** Opening MATERIAL SUPPLIED block **

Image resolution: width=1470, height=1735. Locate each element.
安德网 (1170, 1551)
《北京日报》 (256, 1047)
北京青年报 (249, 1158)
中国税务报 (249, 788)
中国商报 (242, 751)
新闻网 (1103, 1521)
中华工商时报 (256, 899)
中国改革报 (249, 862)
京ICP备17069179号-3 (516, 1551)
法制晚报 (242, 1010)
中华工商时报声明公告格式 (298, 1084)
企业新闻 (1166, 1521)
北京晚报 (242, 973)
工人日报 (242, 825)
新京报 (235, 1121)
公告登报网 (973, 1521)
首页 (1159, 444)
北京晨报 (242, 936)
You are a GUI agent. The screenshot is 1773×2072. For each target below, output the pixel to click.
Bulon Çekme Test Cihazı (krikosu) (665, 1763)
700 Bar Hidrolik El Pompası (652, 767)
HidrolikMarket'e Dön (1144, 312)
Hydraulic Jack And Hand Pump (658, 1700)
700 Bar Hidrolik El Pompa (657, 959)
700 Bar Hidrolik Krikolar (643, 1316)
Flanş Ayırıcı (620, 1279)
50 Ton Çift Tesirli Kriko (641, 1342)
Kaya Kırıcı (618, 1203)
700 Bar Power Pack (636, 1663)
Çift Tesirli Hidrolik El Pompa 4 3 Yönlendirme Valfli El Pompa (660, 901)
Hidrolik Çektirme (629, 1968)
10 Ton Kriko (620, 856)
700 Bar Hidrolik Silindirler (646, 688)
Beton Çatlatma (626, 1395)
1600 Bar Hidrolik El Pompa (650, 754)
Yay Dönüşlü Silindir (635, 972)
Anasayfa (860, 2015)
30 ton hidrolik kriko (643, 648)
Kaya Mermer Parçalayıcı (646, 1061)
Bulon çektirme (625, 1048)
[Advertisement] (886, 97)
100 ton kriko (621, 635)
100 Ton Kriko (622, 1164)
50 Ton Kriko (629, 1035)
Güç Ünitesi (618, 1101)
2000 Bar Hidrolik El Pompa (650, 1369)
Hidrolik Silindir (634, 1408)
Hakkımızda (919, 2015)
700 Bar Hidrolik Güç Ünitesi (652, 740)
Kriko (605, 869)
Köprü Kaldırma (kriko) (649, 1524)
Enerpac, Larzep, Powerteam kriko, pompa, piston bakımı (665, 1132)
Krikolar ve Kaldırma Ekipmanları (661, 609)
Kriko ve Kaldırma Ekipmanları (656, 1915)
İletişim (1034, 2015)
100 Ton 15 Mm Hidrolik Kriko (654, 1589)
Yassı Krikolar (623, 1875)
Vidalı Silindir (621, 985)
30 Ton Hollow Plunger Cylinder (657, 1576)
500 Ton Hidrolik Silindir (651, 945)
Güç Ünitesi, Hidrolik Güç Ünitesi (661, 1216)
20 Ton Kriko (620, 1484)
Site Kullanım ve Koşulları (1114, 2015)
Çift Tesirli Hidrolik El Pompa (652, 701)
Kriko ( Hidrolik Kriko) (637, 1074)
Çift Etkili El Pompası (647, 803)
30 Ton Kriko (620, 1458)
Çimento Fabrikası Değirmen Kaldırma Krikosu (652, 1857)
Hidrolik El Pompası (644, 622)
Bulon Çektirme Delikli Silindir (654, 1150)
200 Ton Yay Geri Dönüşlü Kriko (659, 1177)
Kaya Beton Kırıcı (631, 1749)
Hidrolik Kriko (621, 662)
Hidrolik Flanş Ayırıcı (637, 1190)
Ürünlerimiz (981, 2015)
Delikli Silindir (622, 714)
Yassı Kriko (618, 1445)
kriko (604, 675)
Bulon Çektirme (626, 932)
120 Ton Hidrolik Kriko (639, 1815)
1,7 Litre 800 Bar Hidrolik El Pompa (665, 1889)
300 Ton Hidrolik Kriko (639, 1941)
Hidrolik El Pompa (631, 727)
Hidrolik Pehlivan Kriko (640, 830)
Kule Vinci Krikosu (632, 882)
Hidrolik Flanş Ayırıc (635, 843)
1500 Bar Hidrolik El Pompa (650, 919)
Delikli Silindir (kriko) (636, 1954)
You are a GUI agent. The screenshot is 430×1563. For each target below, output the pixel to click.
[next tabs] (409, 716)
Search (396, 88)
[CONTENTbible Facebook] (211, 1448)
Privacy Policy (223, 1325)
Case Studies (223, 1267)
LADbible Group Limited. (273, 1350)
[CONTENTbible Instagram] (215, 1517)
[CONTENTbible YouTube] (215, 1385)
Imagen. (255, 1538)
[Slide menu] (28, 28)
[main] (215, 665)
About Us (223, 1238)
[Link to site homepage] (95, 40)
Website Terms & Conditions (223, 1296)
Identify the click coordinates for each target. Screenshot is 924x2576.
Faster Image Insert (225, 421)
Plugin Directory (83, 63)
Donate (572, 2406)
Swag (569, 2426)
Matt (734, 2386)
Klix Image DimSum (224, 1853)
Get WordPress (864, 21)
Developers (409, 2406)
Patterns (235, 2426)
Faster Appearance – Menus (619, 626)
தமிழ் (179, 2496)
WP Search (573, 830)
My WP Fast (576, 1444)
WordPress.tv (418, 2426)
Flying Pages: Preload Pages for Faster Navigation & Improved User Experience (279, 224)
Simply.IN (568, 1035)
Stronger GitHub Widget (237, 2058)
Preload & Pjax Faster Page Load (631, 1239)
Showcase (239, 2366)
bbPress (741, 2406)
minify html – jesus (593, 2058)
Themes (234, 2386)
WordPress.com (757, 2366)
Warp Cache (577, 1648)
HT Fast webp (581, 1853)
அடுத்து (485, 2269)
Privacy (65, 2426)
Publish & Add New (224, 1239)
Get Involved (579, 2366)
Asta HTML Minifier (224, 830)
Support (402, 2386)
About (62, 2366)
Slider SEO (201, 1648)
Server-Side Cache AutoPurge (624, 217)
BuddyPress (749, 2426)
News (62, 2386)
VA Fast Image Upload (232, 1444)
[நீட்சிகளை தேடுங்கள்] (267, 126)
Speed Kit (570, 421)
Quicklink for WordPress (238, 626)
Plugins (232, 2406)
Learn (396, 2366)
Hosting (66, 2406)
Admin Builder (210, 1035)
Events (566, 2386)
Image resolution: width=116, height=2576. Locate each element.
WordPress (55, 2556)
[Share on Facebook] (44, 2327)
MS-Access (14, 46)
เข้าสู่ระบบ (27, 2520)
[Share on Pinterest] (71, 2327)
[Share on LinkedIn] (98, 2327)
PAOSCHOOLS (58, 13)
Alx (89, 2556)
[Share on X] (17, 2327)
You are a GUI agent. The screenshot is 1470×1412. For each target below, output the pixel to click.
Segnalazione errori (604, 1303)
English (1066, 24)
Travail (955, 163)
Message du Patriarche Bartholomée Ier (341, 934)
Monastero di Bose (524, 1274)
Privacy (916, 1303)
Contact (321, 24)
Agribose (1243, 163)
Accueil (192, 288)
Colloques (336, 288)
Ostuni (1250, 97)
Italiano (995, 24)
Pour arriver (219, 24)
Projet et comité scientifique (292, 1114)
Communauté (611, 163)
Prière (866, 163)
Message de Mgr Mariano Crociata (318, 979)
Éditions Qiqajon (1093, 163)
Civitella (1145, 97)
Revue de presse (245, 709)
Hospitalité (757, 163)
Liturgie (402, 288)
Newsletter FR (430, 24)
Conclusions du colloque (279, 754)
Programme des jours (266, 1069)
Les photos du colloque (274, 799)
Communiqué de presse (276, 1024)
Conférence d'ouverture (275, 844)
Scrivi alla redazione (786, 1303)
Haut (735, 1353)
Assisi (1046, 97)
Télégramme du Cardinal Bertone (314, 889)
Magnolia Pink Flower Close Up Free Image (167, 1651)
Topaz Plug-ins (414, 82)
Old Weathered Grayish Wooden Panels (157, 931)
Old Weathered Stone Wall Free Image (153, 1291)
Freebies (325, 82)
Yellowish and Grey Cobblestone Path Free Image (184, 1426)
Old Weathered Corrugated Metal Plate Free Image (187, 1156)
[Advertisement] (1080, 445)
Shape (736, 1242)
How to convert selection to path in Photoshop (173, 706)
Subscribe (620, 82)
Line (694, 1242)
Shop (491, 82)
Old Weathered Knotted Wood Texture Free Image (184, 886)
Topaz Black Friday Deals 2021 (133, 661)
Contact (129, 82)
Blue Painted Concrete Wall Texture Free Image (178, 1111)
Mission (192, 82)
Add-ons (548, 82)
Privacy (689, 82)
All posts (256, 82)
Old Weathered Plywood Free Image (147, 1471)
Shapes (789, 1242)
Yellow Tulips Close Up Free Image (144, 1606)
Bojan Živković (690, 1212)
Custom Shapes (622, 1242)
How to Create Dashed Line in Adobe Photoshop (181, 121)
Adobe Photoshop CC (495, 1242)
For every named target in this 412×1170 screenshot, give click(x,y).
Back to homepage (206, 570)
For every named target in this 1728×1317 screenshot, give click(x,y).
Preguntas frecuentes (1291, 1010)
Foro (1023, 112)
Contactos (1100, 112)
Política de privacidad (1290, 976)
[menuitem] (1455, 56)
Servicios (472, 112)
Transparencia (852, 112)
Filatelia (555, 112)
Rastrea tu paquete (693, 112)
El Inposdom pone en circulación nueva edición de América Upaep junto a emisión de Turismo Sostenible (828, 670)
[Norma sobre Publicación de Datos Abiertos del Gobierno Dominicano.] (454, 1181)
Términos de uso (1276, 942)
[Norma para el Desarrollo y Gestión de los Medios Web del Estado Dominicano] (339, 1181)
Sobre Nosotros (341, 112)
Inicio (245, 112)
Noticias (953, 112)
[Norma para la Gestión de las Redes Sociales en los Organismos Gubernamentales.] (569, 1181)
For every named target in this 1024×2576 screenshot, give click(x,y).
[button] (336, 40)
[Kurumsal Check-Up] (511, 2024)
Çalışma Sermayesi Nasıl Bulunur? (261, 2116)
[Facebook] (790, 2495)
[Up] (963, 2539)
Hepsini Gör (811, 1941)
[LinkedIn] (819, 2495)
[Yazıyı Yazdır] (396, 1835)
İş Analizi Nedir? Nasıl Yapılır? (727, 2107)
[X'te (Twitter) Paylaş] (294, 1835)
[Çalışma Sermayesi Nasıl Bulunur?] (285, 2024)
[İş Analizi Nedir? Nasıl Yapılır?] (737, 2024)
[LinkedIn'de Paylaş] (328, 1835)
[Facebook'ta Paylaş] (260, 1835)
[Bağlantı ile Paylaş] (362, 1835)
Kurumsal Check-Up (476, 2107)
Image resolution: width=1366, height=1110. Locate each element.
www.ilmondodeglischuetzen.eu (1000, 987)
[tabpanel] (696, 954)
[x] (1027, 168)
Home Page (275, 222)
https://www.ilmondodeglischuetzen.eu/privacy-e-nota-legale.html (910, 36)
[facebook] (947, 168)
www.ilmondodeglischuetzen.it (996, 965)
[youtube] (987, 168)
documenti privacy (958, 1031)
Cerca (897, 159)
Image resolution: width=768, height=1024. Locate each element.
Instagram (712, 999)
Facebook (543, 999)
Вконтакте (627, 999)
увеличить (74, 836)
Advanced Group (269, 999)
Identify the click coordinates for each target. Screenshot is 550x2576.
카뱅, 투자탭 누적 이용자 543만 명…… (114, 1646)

** Closing MATERIAL SUPPLIED block **

## EXERCISE GOAL:
Reproduce every line from the preceding data in which the word "Group" can be found.

## OUTPUT FOR THIS EXERCISE:
LADbible Group Limited. (273, 1350)
Advanced Group (269, 999)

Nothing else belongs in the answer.